Manchester Utd - 3 Birmingham - 0 Another red card, another Ruud van Nistelrooy penalty and another managerial moan that did not amount to much under analysis.

At the end, Manchester United were back in successful business and Alex Ferguson, having administered the hairdryer treatment in midweek, was now applying the conditioner and balm. "The boys did me and themselves proud today," he purred.

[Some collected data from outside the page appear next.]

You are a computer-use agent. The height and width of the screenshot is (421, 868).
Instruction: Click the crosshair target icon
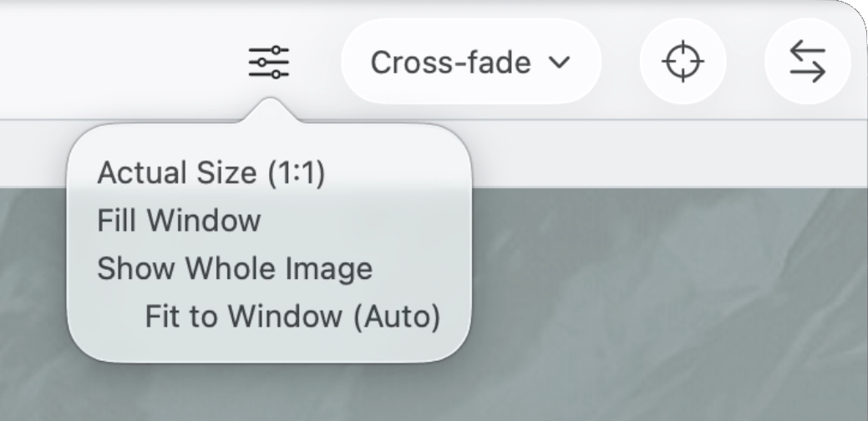pyautogui.click(x=683, y=63)
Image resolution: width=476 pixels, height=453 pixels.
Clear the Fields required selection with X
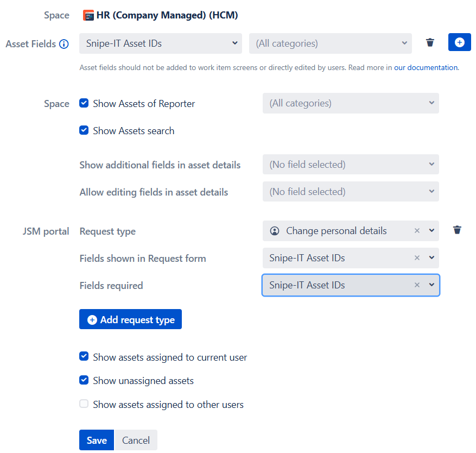click(417, 285)
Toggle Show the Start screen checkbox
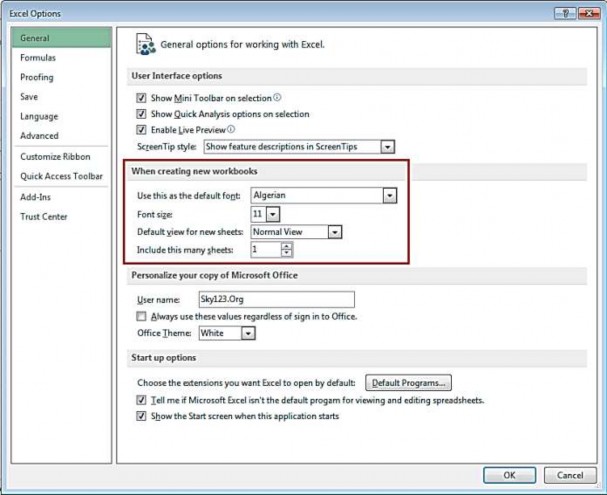 141,416
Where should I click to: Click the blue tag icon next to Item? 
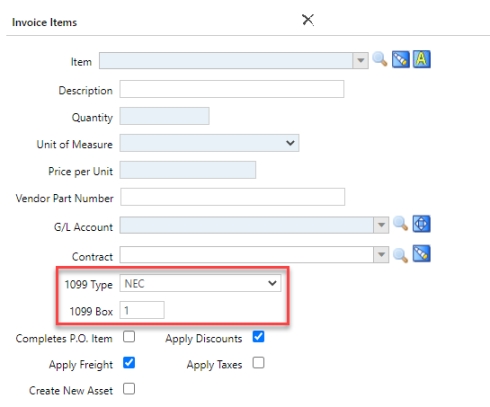[x=400, y=59]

After the slip-up in Stuttgart, this meeting with hitherto booming Birmingham might have been billed as United's domestic accident waiting to happen. But even Rio Ferdinand, disorientated in Germany, kept his bearings. That was encouraging for England, and even more so was the radiant football of Paul Scholes, the man whom Ferguson describes as giving his team "an alternative dimension".

Sven-Goran Eriksson may well need this dimension when all hell is let loose next Saturday. Scholes, emerging from the deep, was scorer, creator and forever elusive - here, there and everywhere, like an untrappable wasp on a windscreen. Whether or not Michael Owen is fit for Istanbul, the United midfielder can be a major irritant to Turkey.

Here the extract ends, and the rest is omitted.